10. Melihat realita bahwa orang fakir dan orang kaya tidak jauh berbeda
Karena seorang yang kaya tidak mungkin memanfaatkan seluruh kekayaannya dalam satu waktu sekaligus. Kita perhatikan orang yang paling kaya di dunia ini, dia tidak makan kecuali sebanyak yang dimakan orang fakir, bahkan mungkin lebih banyak yang dimakan oleh orang fakir. Tidak mungkin si kaya makan lebih dari 50 piring bukan…meskipun dia mampu untuk membeli dengan hartanya. Andaikan si kaya memiliki seratus potong baju maka si kaya hanya memakai sepotong saja bukan…sama yang dipakai oleh orang fakir, dan harta selebihnya yang tidak ia manfaatkan maka itu relative (nisbi).

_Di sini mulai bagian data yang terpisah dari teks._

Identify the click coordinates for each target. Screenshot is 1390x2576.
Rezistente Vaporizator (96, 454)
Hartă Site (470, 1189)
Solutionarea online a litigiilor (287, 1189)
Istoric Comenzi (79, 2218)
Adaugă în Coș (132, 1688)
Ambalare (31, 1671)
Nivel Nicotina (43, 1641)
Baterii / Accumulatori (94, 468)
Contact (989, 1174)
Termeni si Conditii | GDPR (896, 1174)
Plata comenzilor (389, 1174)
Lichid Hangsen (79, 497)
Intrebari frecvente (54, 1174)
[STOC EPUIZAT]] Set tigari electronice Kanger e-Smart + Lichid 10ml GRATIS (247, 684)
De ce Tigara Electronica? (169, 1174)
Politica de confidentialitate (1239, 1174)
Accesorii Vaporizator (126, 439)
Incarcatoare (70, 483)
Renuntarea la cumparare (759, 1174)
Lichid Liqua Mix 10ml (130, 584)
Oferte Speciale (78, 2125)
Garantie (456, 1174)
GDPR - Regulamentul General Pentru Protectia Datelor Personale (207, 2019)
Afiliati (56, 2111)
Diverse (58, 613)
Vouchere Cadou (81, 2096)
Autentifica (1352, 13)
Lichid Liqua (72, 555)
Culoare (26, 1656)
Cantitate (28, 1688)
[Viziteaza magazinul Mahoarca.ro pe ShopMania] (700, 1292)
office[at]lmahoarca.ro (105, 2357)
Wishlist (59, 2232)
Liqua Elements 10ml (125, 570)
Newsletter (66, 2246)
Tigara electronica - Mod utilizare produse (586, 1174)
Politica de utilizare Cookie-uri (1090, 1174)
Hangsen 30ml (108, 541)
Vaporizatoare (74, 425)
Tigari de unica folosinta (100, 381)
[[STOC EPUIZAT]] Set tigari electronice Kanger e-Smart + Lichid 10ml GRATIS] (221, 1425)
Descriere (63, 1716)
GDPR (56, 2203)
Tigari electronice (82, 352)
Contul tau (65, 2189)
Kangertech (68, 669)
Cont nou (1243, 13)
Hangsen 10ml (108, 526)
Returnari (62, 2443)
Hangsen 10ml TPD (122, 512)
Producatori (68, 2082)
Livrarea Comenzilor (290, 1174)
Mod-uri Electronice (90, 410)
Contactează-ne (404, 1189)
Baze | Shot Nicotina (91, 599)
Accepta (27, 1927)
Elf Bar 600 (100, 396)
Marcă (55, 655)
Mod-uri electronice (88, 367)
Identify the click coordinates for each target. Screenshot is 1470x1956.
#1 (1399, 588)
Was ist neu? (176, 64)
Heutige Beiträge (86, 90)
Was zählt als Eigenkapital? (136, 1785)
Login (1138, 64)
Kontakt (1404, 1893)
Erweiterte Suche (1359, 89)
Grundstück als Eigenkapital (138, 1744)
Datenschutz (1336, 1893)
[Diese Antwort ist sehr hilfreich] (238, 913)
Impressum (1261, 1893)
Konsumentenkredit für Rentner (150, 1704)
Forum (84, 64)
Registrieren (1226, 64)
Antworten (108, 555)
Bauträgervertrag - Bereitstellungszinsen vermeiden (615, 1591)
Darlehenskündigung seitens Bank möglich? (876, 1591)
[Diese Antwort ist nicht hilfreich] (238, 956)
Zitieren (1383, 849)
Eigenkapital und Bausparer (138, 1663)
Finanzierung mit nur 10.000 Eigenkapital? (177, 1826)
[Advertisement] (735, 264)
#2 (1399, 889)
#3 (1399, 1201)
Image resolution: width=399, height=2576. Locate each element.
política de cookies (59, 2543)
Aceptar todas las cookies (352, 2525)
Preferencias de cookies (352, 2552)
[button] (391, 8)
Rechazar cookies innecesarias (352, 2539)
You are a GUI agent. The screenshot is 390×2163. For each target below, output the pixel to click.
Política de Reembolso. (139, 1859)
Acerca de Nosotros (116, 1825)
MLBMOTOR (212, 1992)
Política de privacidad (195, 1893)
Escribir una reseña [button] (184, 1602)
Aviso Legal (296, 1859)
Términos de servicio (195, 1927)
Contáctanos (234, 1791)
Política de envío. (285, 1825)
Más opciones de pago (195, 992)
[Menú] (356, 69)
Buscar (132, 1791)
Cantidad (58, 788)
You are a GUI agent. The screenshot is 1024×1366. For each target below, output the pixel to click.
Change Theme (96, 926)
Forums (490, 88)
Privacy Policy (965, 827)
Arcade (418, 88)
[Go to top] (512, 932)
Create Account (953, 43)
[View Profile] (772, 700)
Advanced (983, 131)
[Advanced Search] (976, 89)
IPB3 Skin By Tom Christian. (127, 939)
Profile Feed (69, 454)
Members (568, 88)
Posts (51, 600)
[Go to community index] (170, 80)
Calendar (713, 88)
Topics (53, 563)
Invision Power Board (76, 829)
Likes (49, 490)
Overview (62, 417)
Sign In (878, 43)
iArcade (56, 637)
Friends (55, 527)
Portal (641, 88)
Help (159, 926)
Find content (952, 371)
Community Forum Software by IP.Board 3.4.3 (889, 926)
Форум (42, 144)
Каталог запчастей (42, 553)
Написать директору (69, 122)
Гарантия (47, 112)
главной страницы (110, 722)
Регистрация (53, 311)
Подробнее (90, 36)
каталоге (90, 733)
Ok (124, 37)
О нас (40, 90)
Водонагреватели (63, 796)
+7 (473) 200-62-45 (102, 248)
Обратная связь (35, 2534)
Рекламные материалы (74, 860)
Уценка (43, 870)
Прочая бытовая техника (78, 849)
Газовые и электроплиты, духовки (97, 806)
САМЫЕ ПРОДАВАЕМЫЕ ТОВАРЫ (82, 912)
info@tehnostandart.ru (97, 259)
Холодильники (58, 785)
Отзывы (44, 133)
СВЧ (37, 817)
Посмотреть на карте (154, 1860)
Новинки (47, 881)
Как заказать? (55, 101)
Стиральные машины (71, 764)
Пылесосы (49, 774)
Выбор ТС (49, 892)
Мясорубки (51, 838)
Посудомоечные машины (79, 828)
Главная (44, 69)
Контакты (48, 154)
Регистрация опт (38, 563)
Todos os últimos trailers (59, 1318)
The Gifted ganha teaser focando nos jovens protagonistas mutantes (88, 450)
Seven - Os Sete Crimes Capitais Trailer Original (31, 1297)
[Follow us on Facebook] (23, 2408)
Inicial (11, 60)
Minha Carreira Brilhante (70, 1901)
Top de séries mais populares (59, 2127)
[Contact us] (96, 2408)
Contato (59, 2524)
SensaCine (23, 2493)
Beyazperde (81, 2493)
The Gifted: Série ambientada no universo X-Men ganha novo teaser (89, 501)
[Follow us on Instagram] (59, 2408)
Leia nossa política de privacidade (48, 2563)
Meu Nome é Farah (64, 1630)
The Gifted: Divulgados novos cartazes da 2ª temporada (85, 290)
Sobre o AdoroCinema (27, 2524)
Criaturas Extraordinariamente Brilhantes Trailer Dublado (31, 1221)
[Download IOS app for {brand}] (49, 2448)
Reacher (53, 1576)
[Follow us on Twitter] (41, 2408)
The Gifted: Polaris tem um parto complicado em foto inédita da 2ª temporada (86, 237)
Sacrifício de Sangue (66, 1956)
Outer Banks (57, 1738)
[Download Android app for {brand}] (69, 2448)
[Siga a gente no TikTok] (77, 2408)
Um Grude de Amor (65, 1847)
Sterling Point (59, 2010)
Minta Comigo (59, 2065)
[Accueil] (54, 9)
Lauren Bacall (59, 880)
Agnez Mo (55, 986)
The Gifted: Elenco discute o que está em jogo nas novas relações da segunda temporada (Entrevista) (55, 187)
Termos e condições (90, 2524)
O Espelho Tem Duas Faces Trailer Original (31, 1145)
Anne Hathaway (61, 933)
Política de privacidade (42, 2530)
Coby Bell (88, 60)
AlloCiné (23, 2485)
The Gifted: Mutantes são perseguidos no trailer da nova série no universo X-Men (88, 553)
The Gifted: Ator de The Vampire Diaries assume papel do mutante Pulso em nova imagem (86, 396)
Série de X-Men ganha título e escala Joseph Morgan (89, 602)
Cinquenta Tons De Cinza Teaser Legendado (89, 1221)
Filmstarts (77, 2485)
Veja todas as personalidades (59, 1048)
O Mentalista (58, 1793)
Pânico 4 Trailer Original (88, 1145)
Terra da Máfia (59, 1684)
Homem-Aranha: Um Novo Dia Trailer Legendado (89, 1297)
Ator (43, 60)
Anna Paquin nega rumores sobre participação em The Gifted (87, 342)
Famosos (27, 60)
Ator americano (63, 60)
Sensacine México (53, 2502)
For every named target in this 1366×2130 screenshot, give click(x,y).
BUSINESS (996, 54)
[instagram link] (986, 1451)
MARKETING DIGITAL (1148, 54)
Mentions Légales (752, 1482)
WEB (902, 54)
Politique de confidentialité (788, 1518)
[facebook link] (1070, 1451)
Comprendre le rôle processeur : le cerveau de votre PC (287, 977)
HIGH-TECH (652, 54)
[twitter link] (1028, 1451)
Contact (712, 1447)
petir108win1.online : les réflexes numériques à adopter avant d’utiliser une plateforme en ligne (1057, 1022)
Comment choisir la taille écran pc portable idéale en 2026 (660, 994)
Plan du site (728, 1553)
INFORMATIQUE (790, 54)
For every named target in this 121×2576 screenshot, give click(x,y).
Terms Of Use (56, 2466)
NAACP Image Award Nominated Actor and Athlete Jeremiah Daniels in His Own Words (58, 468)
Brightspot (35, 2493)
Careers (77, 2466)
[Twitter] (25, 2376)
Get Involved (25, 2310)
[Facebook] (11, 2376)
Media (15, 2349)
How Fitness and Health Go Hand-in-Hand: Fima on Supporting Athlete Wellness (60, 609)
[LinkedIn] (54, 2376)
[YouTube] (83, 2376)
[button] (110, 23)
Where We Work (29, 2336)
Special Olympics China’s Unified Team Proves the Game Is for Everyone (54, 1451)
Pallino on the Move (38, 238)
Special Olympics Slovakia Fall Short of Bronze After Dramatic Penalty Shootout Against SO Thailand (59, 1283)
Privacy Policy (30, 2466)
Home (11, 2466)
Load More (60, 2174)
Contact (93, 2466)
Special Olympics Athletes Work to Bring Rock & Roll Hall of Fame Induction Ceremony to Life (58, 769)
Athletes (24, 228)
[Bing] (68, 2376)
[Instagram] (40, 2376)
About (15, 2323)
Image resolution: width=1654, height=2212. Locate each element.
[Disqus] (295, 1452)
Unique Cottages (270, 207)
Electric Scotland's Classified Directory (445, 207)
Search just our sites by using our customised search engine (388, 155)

Sungguh indah apa yang diucapkan Abu Darda Radiyallahu anhu “Para pemilik harta makan dan kami juga makan, mereka minum dan kami juga minum, mereka berpakaian dan kami juga berpakaian, mereka naik kendaraan dan kamipun naik kendaraan. Mereka memiliki kelebihan harta yang mereka lihat dan dilihat juga oleh selain mereka, lalu mereka menemui hisab atas harta itu sedangkan kita terbebas darinya.”